Researchers at Dana-Farber Cancer Institute in Boston and the
University of California, San Francisco, said a higher risk of
more-aggressive prostate cancer was seen in men with a certain genetic
variant found in about 75 percent of the prostate cancer patients in
the study.
In those subjects, having a high level of selenium in the blood was
associated with a two-fold greater risk of poorer outcomes than among
men with the lowest amounts of selenium.
In contrast, the 25 percent of men with a different variant of the
same gene and who had high selenium levels were at 40 percent lower
risk of aggressive disease.
The variants are slightly different forms of a gene that instructs
cells to make manganese superoxide dismutase, an enzyme that protects
the body against harmful oxygen compounds, the researchers said.

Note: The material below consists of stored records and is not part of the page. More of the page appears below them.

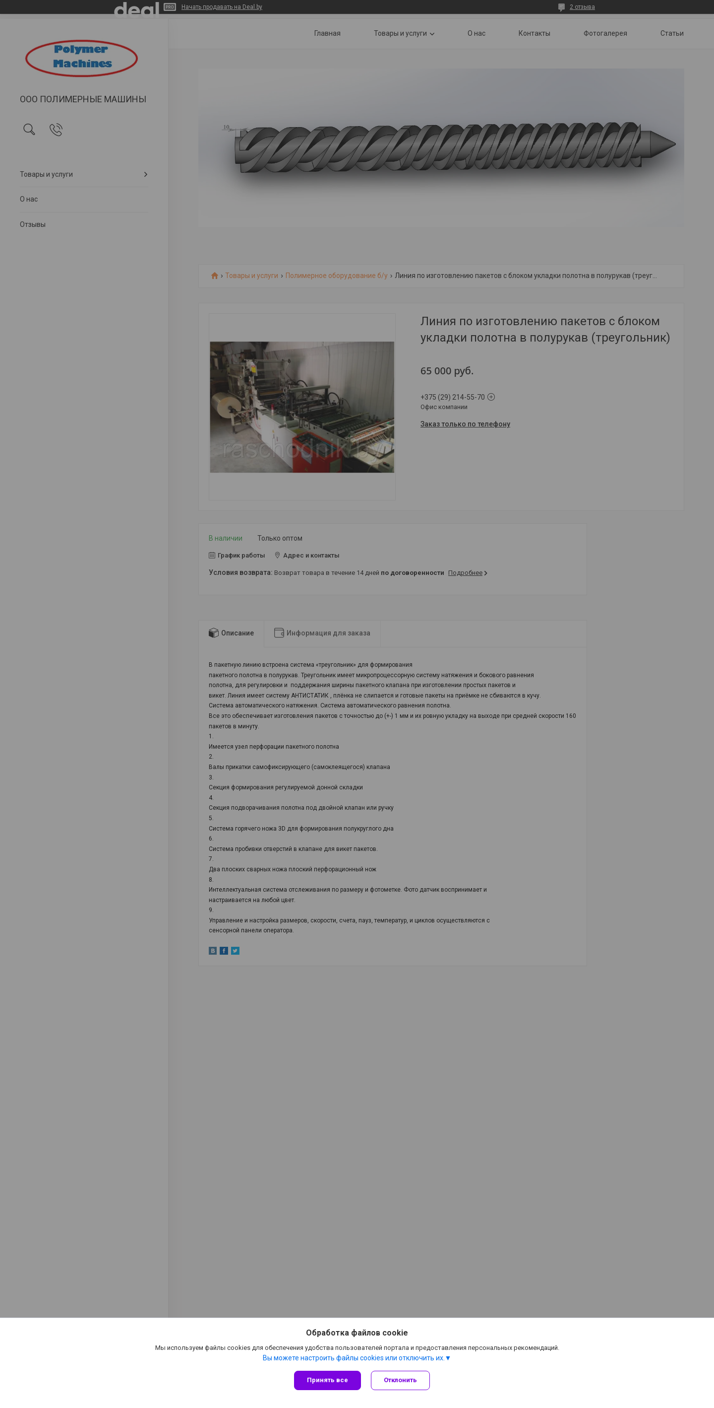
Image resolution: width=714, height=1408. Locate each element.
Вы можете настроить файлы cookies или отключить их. (354, 1358)
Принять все (327, 1380)
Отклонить (400, 1380)
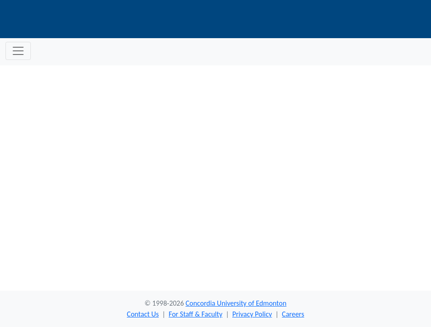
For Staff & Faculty (195, 314)
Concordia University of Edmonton (236, 303)
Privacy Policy (252, 314)
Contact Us (143, 314)
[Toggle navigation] (18, 51)
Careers (293, 314)
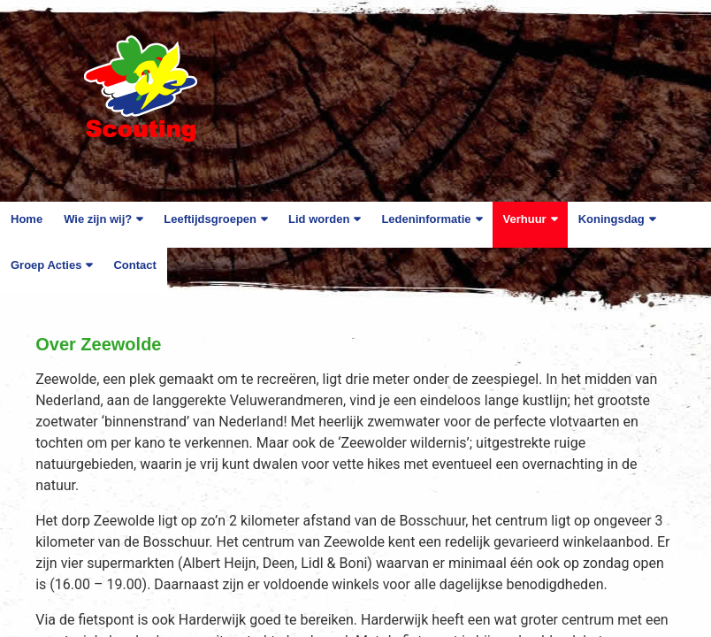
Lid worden (318, 219)
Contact (134, 265)
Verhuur (525, 219)
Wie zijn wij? (98, 219)
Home (26, 219)
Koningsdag (611, 219)
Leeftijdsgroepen (210, 219)
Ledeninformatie (425, 219)
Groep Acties (46, 265)
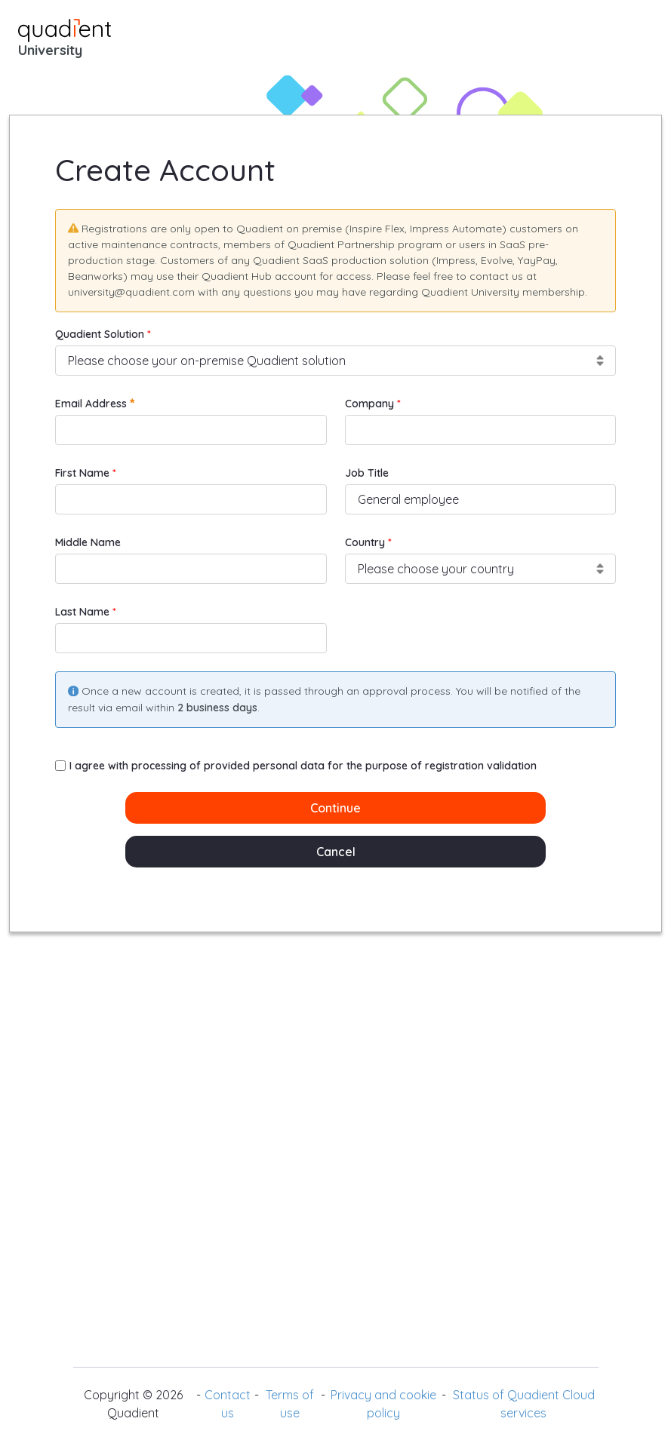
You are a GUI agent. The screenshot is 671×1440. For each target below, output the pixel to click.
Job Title (367, 473)
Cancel (336, 851)
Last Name (83, 612)
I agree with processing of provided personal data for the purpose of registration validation (296, 765)
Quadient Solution (101, 334)
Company (371, 403)
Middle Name (88, 542)
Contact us (228, 1403)
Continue (335, 807)
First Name (83, 473)
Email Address (94, 403)
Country (366, 542)
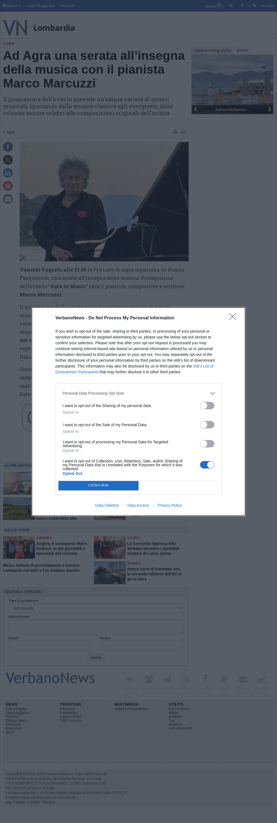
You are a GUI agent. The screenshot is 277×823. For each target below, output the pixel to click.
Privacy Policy (170, 505)
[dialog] (138, 411)
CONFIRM (98, 485)
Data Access (138, 505)
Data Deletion (107, 505)
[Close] (234, 318)
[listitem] (138, 393)
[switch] (207, 405)
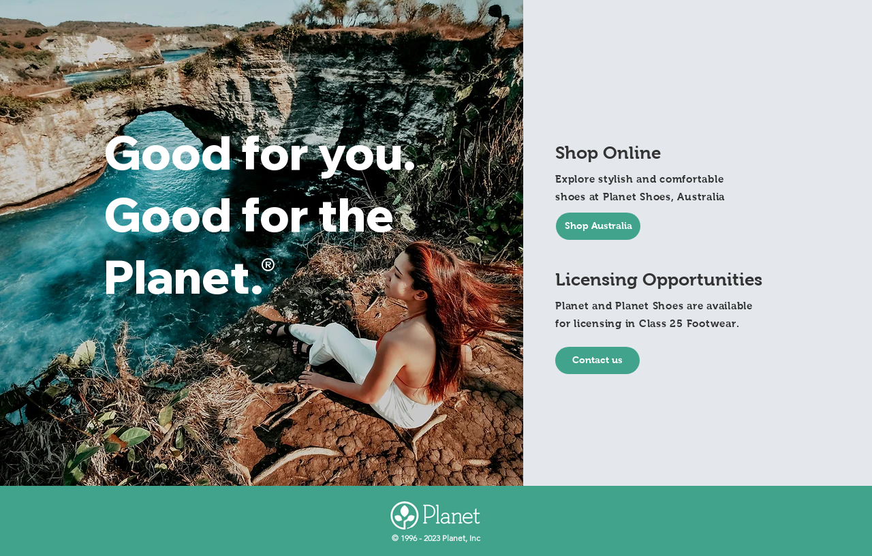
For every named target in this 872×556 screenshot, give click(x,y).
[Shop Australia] (598, 226)
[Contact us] (597, 360)
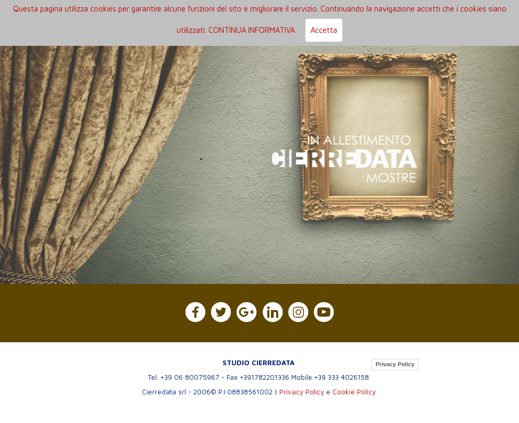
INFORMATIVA (271, 30)
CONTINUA (227, 30)
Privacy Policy (395, 364)
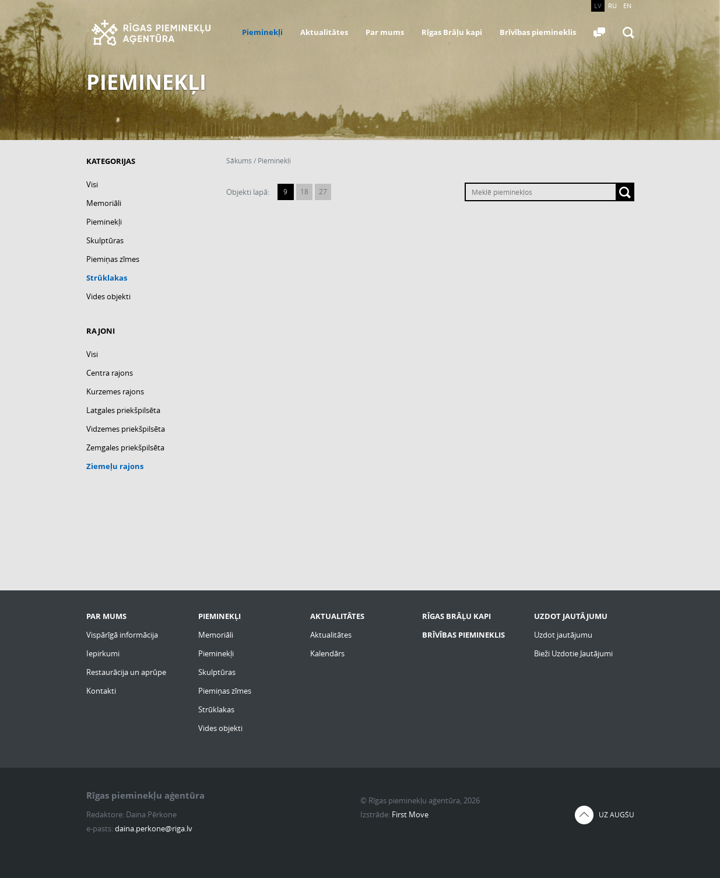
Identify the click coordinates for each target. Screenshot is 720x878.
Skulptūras (105, 240)
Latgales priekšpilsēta (123, 410)
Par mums (385, 32)
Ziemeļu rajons (114, 466)
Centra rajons (109, 373)
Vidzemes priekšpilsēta (125, 429)
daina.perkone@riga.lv (153, 828)
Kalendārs (327, 653)
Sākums (239, 161)
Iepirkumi (103, 653)
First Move (410, 814)
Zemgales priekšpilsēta (125, 447)
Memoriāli (103, 203)
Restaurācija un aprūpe (126, 672)
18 (304, 192)
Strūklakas (106, 277)
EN (627, 5)
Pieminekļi (262, 32)
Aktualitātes (324, 32)
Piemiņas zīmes (112, 259)
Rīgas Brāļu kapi (452, 32)
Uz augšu (616, 815)
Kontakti (101, 690)
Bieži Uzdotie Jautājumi (573, 653)
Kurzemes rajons (115, 391)
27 (323, 192)
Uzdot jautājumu (563, 634)
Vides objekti (108, 296)
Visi (92, 184)
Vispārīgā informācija (122, 634)
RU (612, 5)
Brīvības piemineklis (538, 32)
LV (598, 5)
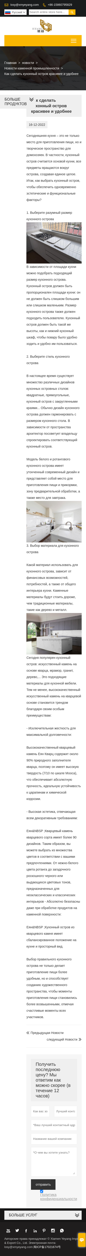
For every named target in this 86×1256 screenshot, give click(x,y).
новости (28, 63)
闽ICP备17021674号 (47, 1247)
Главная (10, 63)
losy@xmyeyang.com (24, 4)
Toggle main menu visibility (74, 39)
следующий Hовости (62, 1039)
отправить (43, 1184)
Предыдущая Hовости (45, 1033)
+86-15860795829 (60, 4)
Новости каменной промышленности (31, 68)
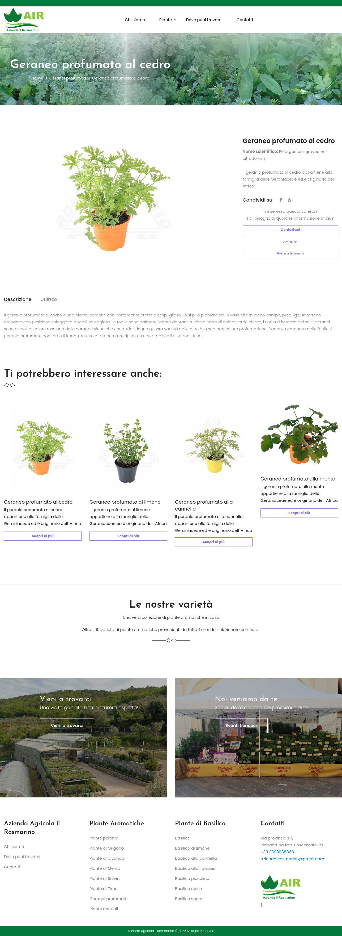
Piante (165, 20)
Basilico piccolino (192, 878)
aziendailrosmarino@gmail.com (292, 859)
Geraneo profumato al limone (124, 502)
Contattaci (290, 229)
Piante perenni (103, 838)
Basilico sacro (188, 898)
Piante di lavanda (106, 858)
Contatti (245, 20)
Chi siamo (135, 20)
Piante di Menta (104, 868)
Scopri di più (43, 535)
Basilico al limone (192, 848)
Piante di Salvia (104, 878)
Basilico (182, 838)
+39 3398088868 (277, 852)
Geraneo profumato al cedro (38, 502)
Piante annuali (103, 909)
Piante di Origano (106, 848)
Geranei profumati (67, 78)
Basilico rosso (188, 888)
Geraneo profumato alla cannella (204, 505)
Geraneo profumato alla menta (297, 478)
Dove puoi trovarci (204, 20)
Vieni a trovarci (290, 253)
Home (37, 78)
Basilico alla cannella (196, 858)
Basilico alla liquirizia (195, 868)
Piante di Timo (103, 888)
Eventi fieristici (241, 725)
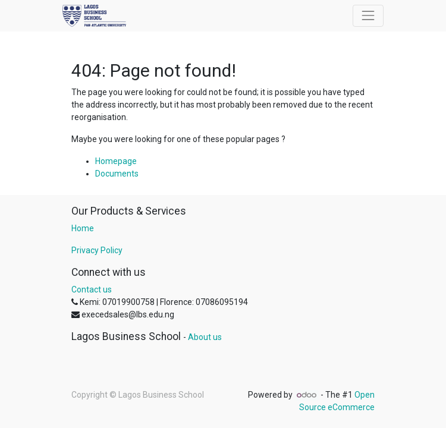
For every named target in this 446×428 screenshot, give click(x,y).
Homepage (116, 161)
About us (205, 337)
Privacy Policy (97, 250)
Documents (117, 173)
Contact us (91, 289)
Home (82, 228)
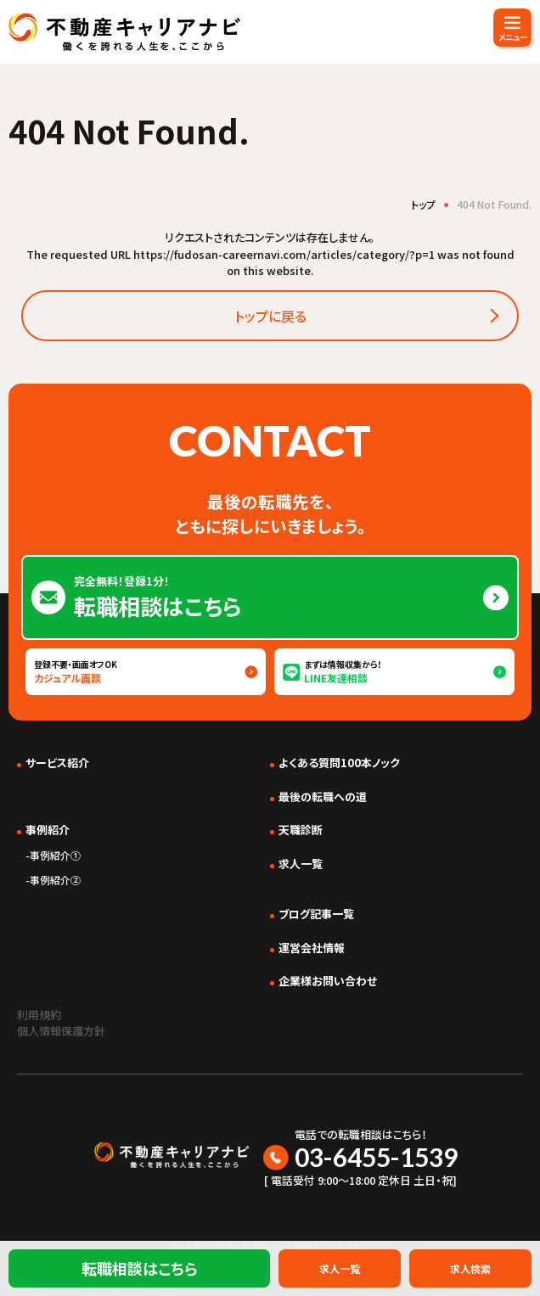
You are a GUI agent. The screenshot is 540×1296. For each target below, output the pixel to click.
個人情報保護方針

The findings suggest that "if you already have prostate cancer, it may
be a bad thing to take selenium," senior author Dr. Philip Kantoff,
director of Dana-Farber's Lank Center for Genitourinary Oncology, said
in a statement.
Supplements of selenium have been sold and promoted as a means of
preventing prostate cancer -- largely based on observational studies
that found higher risk of prostate cancer incidence and mortality in
areas of the country that are naturally low in selenium, Kantoff said.
The findings are published online ahead of print in the Journal of
Clinical Oncology.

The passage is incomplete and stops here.